Le Valais au Gosier de Grive
de Maurice Chappaz

critiqué par JPGP, le 9 janvier 2023
( - 77 ans)


La note:  étoiles
La poésie des confins de Michel Chappaz
Le temps de confinement peut être celui non de l'égarement mais de recueillement. Il est l'occasion de la relecture d'auteurs précieux. Maurice Chappaz par exemple. Ouvrir un de ses livres presque au hasard reste toujours aussi saisissant.

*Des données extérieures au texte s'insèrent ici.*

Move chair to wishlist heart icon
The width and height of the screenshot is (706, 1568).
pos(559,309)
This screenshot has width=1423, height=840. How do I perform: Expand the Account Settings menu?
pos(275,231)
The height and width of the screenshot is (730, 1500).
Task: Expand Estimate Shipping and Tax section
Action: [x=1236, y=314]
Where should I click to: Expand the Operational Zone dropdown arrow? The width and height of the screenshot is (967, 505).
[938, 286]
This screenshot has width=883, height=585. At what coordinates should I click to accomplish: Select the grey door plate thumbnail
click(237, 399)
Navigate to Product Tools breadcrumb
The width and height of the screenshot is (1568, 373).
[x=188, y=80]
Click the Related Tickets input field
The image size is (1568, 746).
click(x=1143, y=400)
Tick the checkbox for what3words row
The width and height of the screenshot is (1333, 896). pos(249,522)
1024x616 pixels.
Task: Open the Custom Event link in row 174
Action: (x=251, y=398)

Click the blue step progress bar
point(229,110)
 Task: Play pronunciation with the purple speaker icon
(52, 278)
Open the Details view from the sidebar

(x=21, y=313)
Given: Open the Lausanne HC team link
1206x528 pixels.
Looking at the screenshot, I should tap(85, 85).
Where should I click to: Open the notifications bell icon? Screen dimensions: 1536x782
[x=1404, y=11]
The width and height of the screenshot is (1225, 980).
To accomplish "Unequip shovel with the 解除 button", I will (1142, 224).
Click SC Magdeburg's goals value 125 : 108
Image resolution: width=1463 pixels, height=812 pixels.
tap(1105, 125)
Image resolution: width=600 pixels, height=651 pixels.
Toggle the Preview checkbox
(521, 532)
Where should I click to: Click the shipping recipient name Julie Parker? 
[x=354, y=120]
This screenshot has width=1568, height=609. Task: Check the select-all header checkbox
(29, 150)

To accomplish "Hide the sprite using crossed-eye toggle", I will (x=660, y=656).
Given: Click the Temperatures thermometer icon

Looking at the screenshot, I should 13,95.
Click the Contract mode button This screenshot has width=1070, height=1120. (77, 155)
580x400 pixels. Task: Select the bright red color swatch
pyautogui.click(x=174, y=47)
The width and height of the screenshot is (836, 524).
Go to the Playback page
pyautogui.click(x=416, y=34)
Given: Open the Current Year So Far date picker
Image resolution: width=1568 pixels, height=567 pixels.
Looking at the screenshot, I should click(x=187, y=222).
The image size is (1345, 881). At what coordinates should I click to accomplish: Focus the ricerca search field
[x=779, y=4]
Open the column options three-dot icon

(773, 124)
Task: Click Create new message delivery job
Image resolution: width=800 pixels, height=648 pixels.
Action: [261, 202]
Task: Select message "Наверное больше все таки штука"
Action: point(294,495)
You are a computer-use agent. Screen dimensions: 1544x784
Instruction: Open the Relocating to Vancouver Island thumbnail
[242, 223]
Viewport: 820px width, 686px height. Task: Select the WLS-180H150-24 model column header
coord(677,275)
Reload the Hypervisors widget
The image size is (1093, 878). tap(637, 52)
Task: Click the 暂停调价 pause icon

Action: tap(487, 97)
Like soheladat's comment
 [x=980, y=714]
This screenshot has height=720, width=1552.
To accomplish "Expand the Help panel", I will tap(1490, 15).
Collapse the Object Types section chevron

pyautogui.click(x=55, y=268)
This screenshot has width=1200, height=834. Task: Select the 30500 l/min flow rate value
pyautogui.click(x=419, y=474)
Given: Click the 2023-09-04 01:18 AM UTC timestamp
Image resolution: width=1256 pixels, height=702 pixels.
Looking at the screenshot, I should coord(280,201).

Pour preuve "Le Valais au gosier de vivre". S'il s'ancre ici et comme toujours dans le présent, celui pour qui l'âme suisse se partage «entre la fresque et le journal intime» crée un chant aux couleurs particulières puisque la poésie paysagère est en prise non sur ce qui est mais était.

En effet, celui qui fut pendant deux ans, aide-géomètre sur les chantiers du barrage pharaonique de la "Grande Dixence", puise dans une telle expérience industrieuse la matière du "Valais au gosier de grive". Le livre forme un diptyque implicite avec son "Chant de la Grande Dixence". A l'inverse de celui-ci, le premier joue de l'apparente naïveté et la douce ironie que l'auteur malaxe avec plaisir : "Le gouffre, on le pétrit, / les collines, on en presse le jus, / la caque et les parfums. / Pas besoin de se faire du souci ! / Les machines sont des poètes / qui n’ont pas peur d’aller jusqu’au bout."

L'auteur évoque la disparition des villages et des lieux noyés pour cause de modernité. En un tel inaccessible espace, il revisite des paysages plus lointains que les fenaisons de jadis comme il est revisité par eux. Maurice Chappaz marche sans attente, balaye les absences, s'enserre de vent. Sa poésie chuchote, rassure un peu plus que celle de Ramuz mais moins que celle de Jacottet. D'où la singularité et l'autonomie de l’œuvre. Songe et réalité se mêlent sans la moindre ostentation. A ce titre l'auteur du "Testament du Haut Rhône" rameute le son des nuages et le scintillement des eaux où se heurtent nos enfermements.